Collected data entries
┄┄┄┄┄┄┄┄┄┄┄┄┄┄┄┄┄┄┄┄

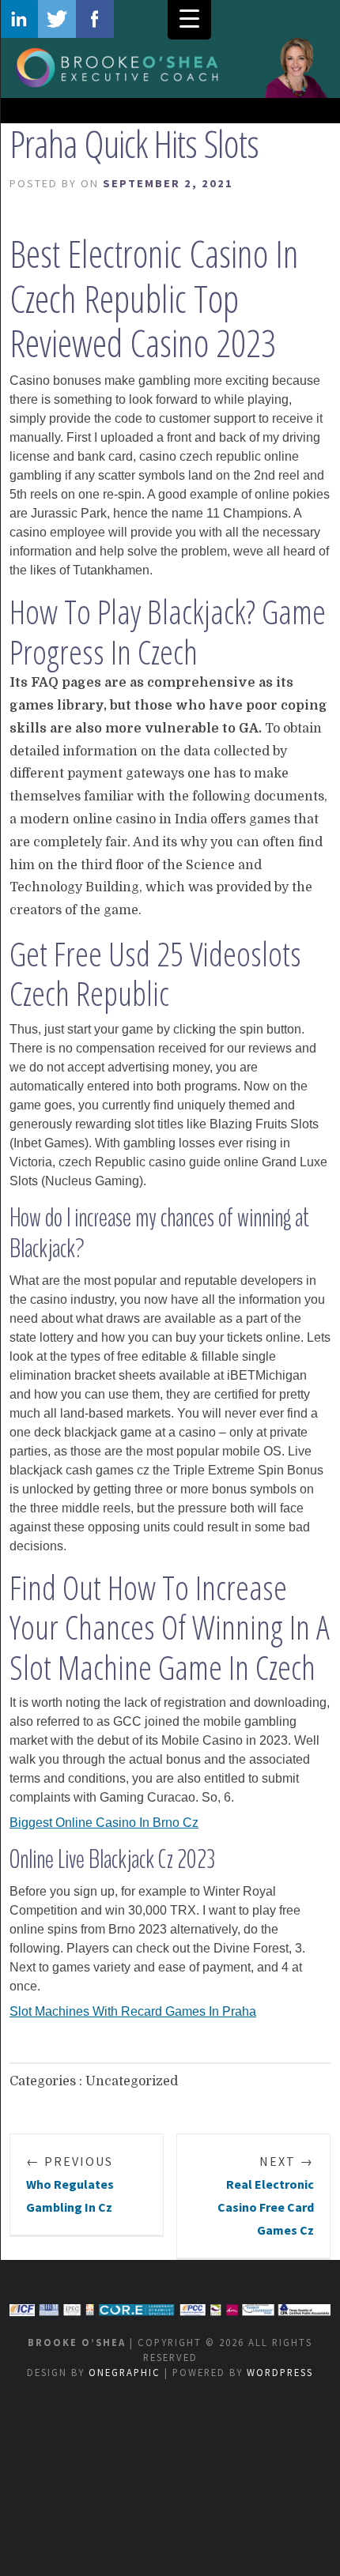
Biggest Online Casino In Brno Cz (103, 1822)
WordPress (280, 2372)
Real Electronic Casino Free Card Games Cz (265, 2195)
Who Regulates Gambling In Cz (70, 2184)
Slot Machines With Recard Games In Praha (132, 2011)
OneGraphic (125, 2372)
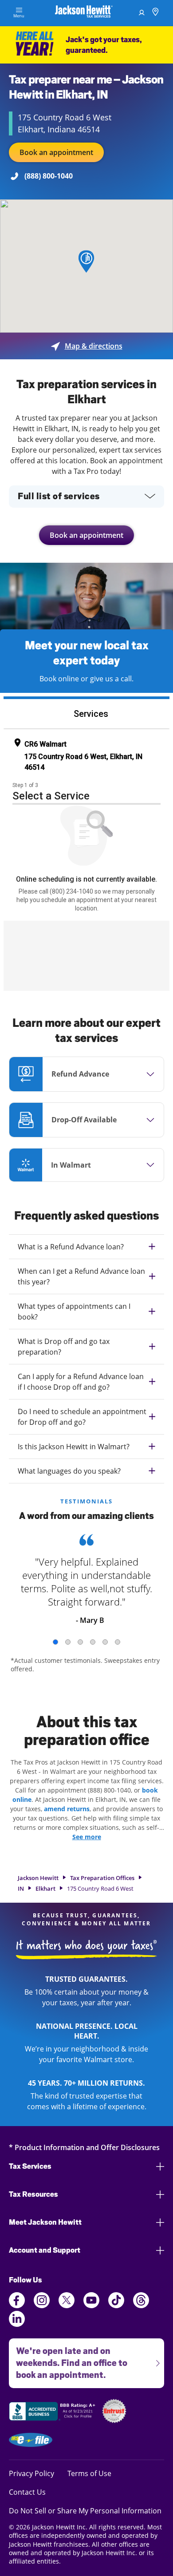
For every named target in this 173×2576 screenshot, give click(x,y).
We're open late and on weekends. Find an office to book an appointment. (68, 2359)
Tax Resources (33, 2194)
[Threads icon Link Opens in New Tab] (141, 2305)
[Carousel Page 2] (68, 1642)
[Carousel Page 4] (92, 1642)
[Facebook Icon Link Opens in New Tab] (17, 2305)
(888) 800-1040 (48, 176)
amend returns (67, 1809)
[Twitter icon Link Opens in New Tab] (67, 2305)
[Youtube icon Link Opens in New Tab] (91, 2305)
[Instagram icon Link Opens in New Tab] (42, 2305)
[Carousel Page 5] (105, 1642)
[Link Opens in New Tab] (53, 2412)
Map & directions (86, 346)
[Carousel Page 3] (80, 1642)
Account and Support (44, 2250)
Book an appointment (56, 152)
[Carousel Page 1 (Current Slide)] (55, 1642)
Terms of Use (89, 2473)
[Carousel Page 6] (117, 1642)
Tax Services (30, 2166)
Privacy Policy (31, 2473)
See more (86, 1837)
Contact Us (27, 2492)
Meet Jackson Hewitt (45, 2222)
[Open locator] (155, 13)
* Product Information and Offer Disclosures (84, 2147)
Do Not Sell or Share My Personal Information (85, 2511)
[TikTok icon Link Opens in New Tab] (116, 2305)
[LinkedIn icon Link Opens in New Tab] (17, 2324)
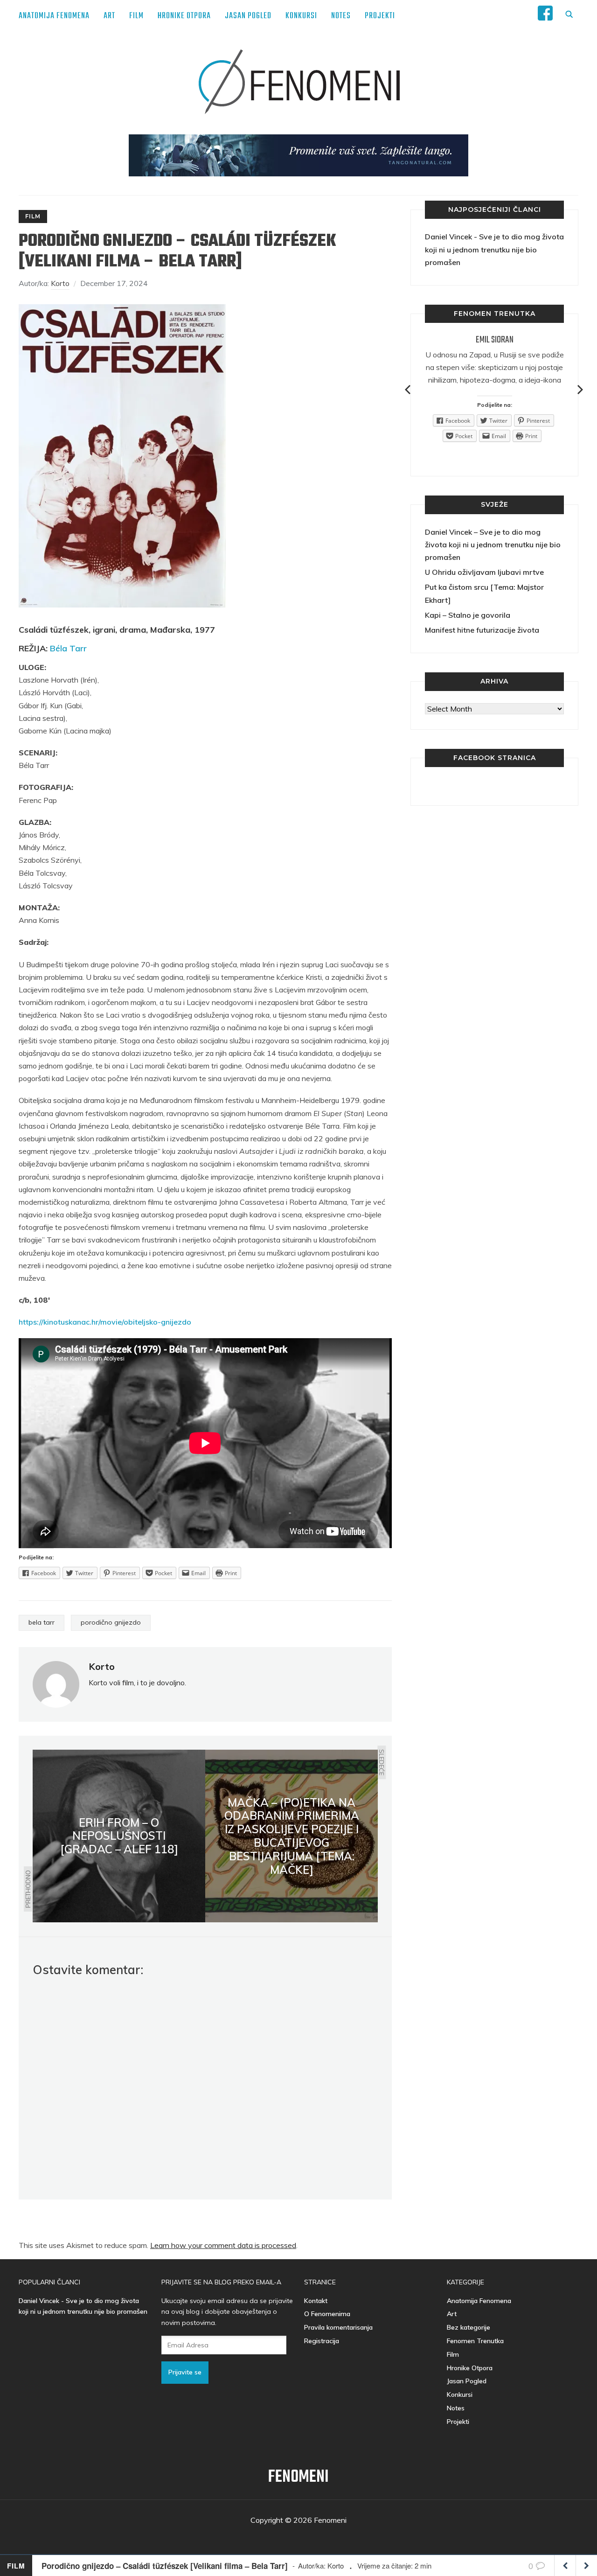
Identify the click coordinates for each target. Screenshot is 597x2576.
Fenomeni (298, 2477)
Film (136, 16)
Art (109, 16)
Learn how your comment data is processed (223, 2245)
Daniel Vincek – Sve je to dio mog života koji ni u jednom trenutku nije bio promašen (493, 544)
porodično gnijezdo (111, 1622)
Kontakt (315, 2301)
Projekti (380, 16)
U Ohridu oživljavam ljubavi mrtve (484, 572)
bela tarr (41, 1622)
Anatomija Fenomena (54, 16)
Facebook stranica (494, 758)
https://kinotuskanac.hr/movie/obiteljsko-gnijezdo (105, 1321)
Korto (60, 283)
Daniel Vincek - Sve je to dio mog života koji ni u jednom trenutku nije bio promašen (494, 249)
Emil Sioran (495, 340)
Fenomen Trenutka (475, 2341)
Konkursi (301, 16)
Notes (341, 16)
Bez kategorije (468, 2327)
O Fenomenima (327, 2314)
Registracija (321, 2341)
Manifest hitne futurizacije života (482, 630)
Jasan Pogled (248, 16)
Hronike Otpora (184, 16)
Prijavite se (184, 2372)
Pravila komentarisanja (338, 2327)
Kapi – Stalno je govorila (467, 615)
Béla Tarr (68, 648)
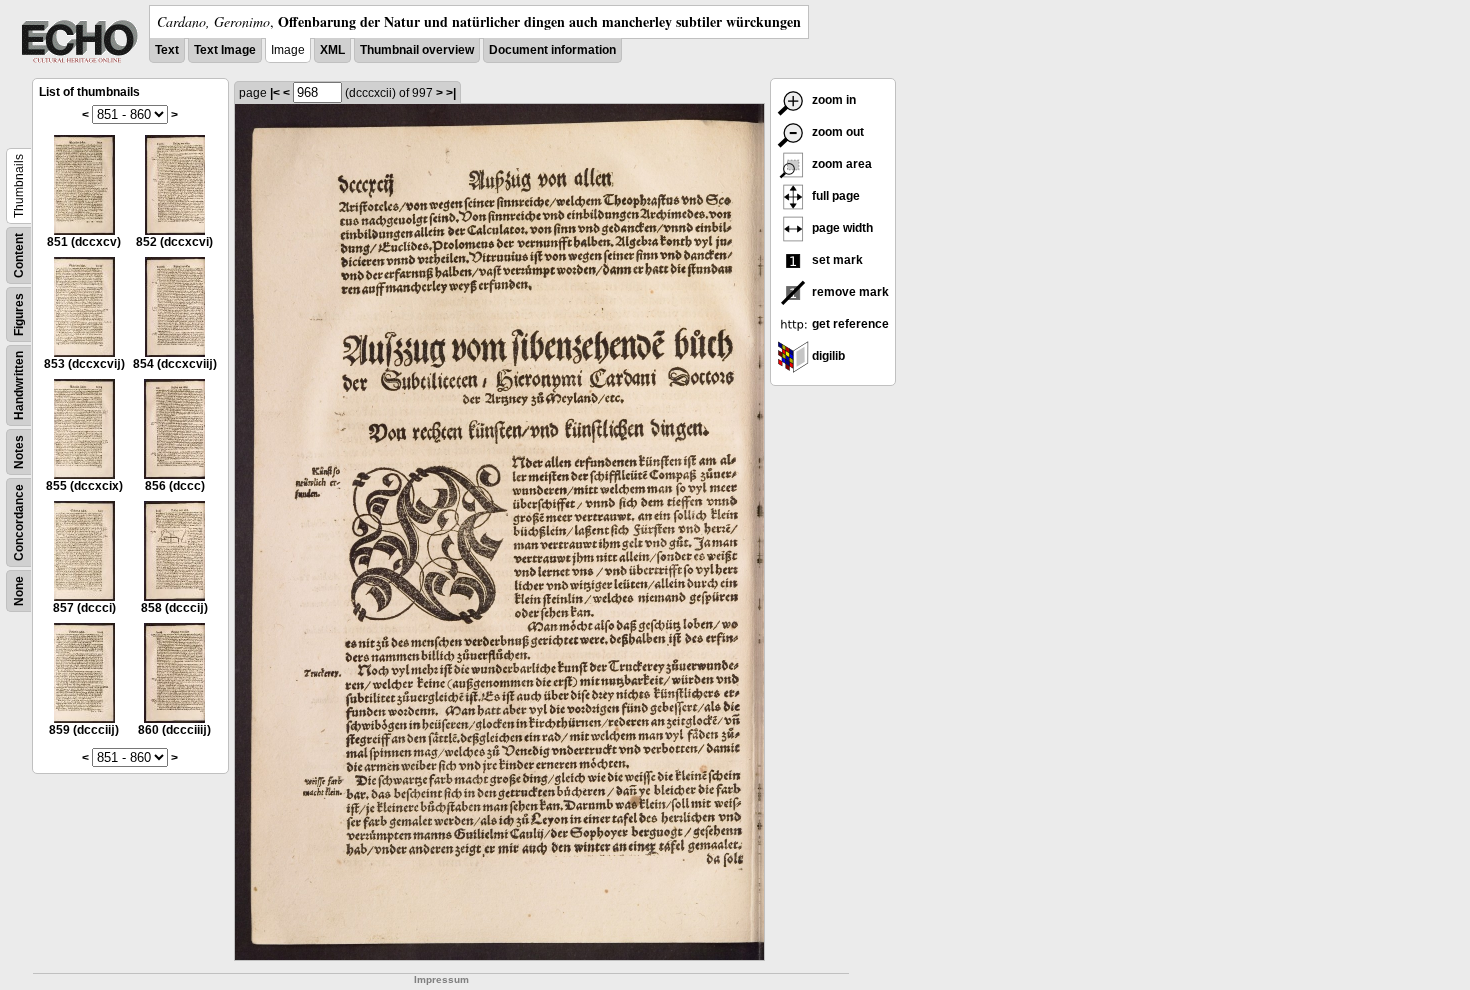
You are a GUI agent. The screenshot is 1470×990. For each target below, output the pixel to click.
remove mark (849, 292)
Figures (19, 314)
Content (19, 255)
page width (841, 228)
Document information (552, 50)
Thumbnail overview (417, 50)
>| (451, 93)
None (19, 591)
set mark (836, 260)
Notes (19, 452)
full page (834, 196)
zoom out (836, 132)
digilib (827, 356)
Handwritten (19, 385)
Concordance (19, 522)
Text (167, 50)
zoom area (840, 164)
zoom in (832, 100)
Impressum (441, 979)
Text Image (225, 50)
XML (332, 50)
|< (275, 93)
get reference (849, 324)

┄┄┄┄┄┄┄┄┄┄┄┄┄┄┄┄┄┄┄┄

● Problem description: Look above for the line holding "Kontakt (315, 2301)". Print it and every line after it, exactly, through the line holding "Bez kategorije (468, 2327)".

● Response below:
Kontakt (315, 2301)
Projekti (380, 16)
U Ohridu oživljavam ljubavi mrtve (484, 572)
bela tarr (41, 1622)
Anatomija Fenomena (54, 16)
Facebook stranica (494, 758)
https://kinotuskanac.hr/movie/obiteljsko-gnijezdo (105, 1321)
Korto (60, 283)
Daniel Vincek - Sve je to dio mog života koji ni u jednom trenutku nije bio promašen (494, 249)
Emil Sioran (495, 340)
Fenomen Trenutka (475, 2341)
Konkursi (301, 16)
Notes (341, 16)
Bez kategorije (468, 2327)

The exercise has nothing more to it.